## What is required
A word-for-word printout of the whole listing is needed.
=-=-=-=-=
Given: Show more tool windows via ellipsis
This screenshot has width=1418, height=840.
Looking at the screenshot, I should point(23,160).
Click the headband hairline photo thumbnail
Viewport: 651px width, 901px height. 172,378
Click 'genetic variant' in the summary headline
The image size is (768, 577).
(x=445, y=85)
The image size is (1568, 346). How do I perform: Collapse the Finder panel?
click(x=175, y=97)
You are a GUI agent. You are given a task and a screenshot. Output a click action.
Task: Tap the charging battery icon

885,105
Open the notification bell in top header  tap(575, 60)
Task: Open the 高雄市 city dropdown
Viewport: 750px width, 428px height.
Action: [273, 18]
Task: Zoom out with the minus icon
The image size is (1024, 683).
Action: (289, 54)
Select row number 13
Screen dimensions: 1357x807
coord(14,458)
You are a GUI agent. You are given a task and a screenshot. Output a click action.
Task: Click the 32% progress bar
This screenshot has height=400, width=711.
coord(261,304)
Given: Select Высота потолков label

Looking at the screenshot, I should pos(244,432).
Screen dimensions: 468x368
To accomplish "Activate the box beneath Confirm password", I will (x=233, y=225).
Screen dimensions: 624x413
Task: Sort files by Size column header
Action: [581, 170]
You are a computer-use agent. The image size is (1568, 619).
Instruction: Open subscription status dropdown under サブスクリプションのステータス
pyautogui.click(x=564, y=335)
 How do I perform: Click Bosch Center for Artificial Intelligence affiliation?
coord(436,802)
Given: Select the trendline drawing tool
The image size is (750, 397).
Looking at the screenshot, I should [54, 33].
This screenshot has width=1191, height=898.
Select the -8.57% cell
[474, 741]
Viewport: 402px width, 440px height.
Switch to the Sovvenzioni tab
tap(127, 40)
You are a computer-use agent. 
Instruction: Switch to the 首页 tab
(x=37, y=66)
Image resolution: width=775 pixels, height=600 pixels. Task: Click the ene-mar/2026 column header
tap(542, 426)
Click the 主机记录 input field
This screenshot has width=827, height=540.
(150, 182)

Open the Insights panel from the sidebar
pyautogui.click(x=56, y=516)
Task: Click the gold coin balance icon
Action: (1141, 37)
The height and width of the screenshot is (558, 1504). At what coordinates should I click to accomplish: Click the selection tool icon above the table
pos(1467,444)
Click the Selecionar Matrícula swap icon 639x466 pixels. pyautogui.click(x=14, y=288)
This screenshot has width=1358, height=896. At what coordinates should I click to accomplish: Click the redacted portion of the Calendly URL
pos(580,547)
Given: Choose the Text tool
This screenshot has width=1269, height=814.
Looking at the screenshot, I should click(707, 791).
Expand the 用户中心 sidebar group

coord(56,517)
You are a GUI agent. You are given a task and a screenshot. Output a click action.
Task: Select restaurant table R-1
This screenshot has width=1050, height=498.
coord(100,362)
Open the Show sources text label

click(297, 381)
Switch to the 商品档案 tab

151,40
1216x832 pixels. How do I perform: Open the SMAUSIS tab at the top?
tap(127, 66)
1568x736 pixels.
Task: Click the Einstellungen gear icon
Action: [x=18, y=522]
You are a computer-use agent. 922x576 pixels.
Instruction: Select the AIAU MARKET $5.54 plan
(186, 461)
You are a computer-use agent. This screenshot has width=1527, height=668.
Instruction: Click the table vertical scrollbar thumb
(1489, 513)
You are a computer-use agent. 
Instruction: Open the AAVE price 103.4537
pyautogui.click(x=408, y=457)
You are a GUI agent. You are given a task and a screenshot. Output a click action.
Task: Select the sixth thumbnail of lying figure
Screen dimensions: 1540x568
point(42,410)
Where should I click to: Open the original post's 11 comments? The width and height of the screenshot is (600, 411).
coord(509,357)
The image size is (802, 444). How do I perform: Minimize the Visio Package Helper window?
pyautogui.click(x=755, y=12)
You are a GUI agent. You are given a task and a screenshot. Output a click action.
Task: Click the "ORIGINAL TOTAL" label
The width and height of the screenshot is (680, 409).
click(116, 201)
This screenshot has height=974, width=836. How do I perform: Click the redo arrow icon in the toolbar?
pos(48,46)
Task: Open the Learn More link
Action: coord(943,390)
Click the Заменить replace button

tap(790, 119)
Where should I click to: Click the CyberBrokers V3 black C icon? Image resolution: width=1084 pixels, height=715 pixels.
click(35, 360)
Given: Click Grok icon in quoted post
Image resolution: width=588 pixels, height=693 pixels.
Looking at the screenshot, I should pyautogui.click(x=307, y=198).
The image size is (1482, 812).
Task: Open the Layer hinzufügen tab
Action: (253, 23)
=-=-=-=-=
## The completed task
Given: Show more tool windows via ellipsis
This screenshot has width=1418, height=840.
Looking at the screenshot, I should point(23,160).
Click the headband hairline photo thumbnail
Viewport: 651px width, 901px height. 172,378
Click 'genetic variant' in the summary headline
The image size is (768, 577).
(x=445, y=85)
The image size is (1568, 346). How do I perform: Collapse the Finder panel?
click(x=175, y=97)
You are a GUI agent. You are given a task and a screenshot. Output a click action.
Task: Tap the charging battery icon

885,105
Open the notification bell in top header  tap(575, 60)
Task: Open the 高雄市 city dropdown
Viewport: 750px width, 428px height.
Action: [273, 18]
Task: Zoom out with the minus icon
The image size is (1024, 683).
Action: (289, 54)
Select row number 13
Screen dimensions: 1357x807
coord(14,458)
You are a GUI agent. You are given a task and a screenshot. Output a click action.
Task: Click the 32% progress bar
This screenshot has height=400, width=711.
coord(261,304)
Given: Select Высота потолков label

Looking at the screenshot, I should pos(244,432).
Screen dimensions: 468x368
To accomplish "Activate the box beneath Confirm password", I will (x=233, y=225).
Screen dimensions: 624x413
Task: Sort files by Size column header
Action: [581, 170]
You are a computer-use agent. The image size is (1568, 619).
Instruction: Open subscription status dropdown under サブスクリプションのステータス
pyautogui.click(x=564, y=335)
 How do I perform: Click Bosch Center for Artificial Intelligence affiliation?
coord(436,802)
Given: Select the trendline drawing tool
The image size is (750, 397).
Looking at the screenshot, I should [54, 33].
This screenshot has width=1191, height=898.
Select the -8.57% cell
[474, 741]
Viewport: 402px width, 440px height.
Switch to the Sovvenzioni tab
tap(127, 40)
You are a computer-use agent. 
Instruction: Switch to the 首页 tab
(x=37, y=66)
Image resolution: width=775 pixels, height=600 pixels. Task: Click the ene-mar/2026 column header
tap(542, 426)
Click the 主机记录 input field
This screenshot has width=827, height=540.
(150, 182)

Open the Insights panel from the sidebar
pyautogui.click(x=56, y=516)
Task: Click the gold coin balance icon
Action: (1141, 37)
The height and width of the screenshot is (558, 1504). At what coordinates should I click to accomplish: Click the selection tool icon above the table
pos(1467,444)
Click the Selecionar Matrícula swap icon 639x466 pixels. pyautogui.click(x=14, y=288)
This screenshot has width=1358, height=896. At what coordinates should I click to accomplish: Click the redacted portion of the Calendly URL
pos(580,547)
Given: Choose the Text tool
This screenshot has width=1269, height=814.
Looking at the screenshot, I should click(707, 791).
Expand the 用户中心 sidebar group

coord(56,517)
You are a GUI agent. You are given a task and a screenshot. Output a click action.
Task: Select restaurant table R-1
This screenshot has width=1050, height=498.
coord(100,362)
Open the Show sources text label

click(297, 381)
Switch to the 商品档案 tab

151,40
1216x832 pixels. How do I perform: Open the SMAUSIS tab at the top?
tap(127, 66)
1568x736 pixels.
Task: Click the Einstellungen gear icon
Action: [x=18, y=522]
You are a computer-use agent. 922x576 pixels.
Instruction: Select the AIAU MARKET $5.54 plan
(186, 461)
You are a computer-use agent. This screenshot has width=1527, height=668.
Instruction: Click the table vertical scrollbar thumb
(1489, 513)
You are a computer-use agent. 
Instruction: Open the AAVE price 103.4537
pyautogui.click(x=408, y=457)
You are a GUI agent. You are given a task and a screenshot. Output a click action.
Task: Select the sixth thumbnail of lying figure
Screen dimensions: 1540x568
point(42,410)
Where should I click to: Open the original post's 11 comments? The width and height of the screenshot is (600, 411).
coord(509,357)
The image size is (802, 444). How do I perform: Minimize the Visio Package Helper window?
pyautogui.click(x=755, y=12)
You are a GUI agent. You are given a task and a screenshot. Output a click action.
Task: Click the "ORIGINAL TOTAL" label
The width and height of the screenshot is (680, 409).
click(116, 201)
This screenshot has height=974, width=836. How do I perform: Click the redo arrow icon in the toolbar?
pos(48,46)
Task: Open the Learn More link
Action: coord(943,390)
Click the Заменить replace button

tap(790, 119)
Where should I click to: Click the CyberBrokers V3 black C icon? Image resolution: width=1084 pixels, height=715 pixels.
click(35, 360)
Given: Click Grok icon in quoted post
Image resolution: width=588 pixels, height=693 pixels.
Looking at the screenshot, I should pyautogui.click(x=307, y=198).
The image size is (1482, 812).
Task: Open the Layer hinzufügen tab
Action: (253, 23)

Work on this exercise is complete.